OpenClaw-Medical-Skills scrna-orchestrator

Local Scanpy pipeline for single-cell RNA-seq QC, clustering, marker discovery, and optional two-group differential expression from raw-count .h5ad.

install

source · Clone the upstream repo

git clone https://github.com/FreedomIntelligence/OpenClaw-Medical-Skills

Claude Code · Install into ~/.claude/skills/

T=$(mktemp -d) && git clone --depth=1 https://github.com/FreedomIntelligence/OpenClaw-Medical-Skills "$T" && mkdir -p ~/.claude/skills && cp -r "$T/skills/scrna-orchestrator" ~/.claude/skills/freedomintelligence-openclaw-medical-skills-scrna-orchestrator && rm -rf "$T"

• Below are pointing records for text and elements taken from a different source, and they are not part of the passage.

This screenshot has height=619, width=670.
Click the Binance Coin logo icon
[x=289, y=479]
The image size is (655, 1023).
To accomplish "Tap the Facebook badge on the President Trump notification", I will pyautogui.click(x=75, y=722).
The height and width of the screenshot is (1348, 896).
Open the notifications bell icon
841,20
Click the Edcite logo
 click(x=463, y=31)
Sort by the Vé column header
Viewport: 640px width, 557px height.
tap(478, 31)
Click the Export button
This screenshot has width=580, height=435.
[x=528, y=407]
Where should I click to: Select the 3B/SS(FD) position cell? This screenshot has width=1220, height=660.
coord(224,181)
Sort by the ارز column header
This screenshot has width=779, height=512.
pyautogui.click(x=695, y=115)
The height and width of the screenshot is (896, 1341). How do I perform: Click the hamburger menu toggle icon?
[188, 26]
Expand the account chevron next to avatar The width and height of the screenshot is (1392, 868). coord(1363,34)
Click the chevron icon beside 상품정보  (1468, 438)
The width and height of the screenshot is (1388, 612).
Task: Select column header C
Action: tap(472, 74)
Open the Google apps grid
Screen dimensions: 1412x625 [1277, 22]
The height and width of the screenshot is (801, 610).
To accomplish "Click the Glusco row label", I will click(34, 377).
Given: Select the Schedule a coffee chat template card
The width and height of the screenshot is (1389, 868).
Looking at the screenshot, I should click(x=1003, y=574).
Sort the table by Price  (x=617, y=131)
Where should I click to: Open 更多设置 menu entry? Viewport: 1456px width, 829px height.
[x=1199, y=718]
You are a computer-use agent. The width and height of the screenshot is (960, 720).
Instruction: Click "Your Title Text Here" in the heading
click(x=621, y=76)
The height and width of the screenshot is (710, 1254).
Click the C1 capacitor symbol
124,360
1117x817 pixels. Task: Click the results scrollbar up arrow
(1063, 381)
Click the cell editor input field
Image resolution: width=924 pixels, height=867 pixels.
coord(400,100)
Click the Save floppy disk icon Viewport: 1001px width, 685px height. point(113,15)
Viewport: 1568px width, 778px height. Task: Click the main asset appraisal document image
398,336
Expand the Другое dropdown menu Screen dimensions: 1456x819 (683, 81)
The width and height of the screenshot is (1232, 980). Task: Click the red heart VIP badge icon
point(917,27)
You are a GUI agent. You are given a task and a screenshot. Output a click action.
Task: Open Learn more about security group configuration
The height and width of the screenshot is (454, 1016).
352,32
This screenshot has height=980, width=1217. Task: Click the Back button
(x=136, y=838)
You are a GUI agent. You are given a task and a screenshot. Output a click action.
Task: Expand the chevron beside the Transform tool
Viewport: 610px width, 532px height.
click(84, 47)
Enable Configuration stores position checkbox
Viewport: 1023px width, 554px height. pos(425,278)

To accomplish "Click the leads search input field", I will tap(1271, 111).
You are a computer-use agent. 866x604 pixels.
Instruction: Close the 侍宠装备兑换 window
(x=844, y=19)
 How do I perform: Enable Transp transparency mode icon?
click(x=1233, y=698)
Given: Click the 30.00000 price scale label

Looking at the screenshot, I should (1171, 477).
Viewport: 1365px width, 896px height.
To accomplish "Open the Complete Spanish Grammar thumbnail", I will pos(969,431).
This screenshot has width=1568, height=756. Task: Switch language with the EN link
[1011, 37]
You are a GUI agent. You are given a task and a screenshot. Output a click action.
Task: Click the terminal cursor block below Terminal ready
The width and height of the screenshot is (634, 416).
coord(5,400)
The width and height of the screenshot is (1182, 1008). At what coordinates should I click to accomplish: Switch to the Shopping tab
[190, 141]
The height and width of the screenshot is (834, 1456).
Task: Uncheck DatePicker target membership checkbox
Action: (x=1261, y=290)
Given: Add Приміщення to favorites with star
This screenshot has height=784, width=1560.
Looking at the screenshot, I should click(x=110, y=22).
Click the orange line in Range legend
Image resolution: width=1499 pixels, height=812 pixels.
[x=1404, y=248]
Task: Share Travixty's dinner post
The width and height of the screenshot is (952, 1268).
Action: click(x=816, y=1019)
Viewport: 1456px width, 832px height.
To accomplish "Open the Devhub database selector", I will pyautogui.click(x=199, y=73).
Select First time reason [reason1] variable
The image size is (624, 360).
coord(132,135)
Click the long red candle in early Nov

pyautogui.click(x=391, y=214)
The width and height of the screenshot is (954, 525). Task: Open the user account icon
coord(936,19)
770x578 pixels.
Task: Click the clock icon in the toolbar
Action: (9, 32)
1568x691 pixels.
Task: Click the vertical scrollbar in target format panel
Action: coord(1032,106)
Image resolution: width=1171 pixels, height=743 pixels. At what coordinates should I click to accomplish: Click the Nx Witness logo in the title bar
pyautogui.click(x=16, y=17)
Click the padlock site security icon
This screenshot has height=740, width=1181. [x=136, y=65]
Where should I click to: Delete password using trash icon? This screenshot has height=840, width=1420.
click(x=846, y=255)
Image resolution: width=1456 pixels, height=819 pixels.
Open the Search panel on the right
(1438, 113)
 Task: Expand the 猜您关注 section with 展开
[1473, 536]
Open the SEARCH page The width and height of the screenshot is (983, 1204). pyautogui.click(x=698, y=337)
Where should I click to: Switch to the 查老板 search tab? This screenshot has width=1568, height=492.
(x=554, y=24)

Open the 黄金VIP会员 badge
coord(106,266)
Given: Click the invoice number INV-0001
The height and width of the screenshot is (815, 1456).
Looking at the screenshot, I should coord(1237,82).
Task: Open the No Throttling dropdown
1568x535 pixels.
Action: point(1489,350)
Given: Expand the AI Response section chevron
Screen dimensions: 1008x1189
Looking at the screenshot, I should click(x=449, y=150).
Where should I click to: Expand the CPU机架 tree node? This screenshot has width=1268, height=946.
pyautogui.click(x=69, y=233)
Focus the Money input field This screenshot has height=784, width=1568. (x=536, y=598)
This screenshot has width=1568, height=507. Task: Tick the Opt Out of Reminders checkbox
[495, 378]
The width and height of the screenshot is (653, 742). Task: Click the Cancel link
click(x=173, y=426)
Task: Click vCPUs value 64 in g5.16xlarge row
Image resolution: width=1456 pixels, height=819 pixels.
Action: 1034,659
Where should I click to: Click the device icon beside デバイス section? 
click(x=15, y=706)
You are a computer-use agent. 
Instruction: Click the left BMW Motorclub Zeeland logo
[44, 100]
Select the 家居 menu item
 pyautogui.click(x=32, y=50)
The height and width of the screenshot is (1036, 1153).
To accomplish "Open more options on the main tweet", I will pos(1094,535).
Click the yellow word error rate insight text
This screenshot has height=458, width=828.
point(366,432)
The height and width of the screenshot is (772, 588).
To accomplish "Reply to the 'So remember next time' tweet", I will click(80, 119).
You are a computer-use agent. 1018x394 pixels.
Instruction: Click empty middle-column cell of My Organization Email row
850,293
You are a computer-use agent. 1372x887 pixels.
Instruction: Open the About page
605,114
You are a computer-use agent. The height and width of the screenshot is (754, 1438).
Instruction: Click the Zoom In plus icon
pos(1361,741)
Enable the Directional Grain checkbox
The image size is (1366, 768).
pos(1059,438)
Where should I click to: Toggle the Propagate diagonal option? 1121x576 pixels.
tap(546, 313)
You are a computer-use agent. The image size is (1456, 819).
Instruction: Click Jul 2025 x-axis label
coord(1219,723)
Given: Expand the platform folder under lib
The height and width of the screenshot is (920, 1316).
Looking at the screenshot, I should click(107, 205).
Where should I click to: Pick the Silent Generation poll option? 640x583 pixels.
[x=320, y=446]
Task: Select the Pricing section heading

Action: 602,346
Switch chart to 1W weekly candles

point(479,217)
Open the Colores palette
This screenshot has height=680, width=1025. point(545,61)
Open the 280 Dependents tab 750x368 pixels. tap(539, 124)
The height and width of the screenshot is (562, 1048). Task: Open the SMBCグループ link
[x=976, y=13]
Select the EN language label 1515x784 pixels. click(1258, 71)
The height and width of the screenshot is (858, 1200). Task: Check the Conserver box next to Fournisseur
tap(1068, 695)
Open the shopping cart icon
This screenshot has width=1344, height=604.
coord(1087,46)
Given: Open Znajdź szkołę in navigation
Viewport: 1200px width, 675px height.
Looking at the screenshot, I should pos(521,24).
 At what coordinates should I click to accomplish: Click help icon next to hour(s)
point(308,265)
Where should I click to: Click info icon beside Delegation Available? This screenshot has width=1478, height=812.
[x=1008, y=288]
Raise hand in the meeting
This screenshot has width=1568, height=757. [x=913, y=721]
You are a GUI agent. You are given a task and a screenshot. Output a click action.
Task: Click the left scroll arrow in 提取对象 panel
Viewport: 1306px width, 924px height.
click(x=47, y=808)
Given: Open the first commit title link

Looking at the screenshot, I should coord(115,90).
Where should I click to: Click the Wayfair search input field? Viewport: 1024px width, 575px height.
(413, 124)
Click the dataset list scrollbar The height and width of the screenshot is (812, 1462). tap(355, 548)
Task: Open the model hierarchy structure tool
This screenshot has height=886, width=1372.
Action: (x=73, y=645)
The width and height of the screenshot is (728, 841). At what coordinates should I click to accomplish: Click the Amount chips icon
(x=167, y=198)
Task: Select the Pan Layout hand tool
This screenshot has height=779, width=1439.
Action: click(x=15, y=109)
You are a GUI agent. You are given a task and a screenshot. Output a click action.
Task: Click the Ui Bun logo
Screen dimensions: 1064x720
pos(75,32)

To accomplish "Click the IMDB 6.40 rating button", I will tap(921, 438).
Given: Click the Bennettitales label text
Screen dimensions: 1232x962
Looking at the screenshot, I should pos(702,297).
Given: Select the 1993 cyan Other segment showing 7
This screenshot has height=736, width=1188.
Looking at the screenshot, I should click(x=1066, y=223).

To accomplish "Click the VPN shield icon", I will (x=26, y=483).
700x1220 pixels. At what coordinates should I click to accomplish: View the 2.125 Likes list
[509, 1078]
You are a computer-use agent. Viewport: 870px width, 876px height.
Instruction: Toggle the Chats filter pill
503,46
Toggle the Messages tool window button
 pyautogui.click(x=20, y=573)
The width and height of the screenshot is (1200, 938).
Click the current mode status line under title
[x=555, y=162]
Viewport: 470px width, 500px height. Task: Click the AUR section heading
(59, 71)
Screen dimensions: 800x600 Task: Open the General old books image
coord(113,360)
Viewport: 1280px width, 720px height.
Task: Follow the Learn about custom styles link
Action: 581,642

OpenClaw · Install into ~/.openclaw/skills/

T=$(mktemp -d) && git clone --depth=1 https://github.com/FreedomIntelligence/OpenClaw-Medical-Skills "$T" && mkdir -p ~/.openclaw/skills && cp -r "$T/skills/scrna-orchestrator" ~/.openclaw/skills/freedomintelligence-openclaw-medical-skills-scrna-orchestrator && rm -rf "$T"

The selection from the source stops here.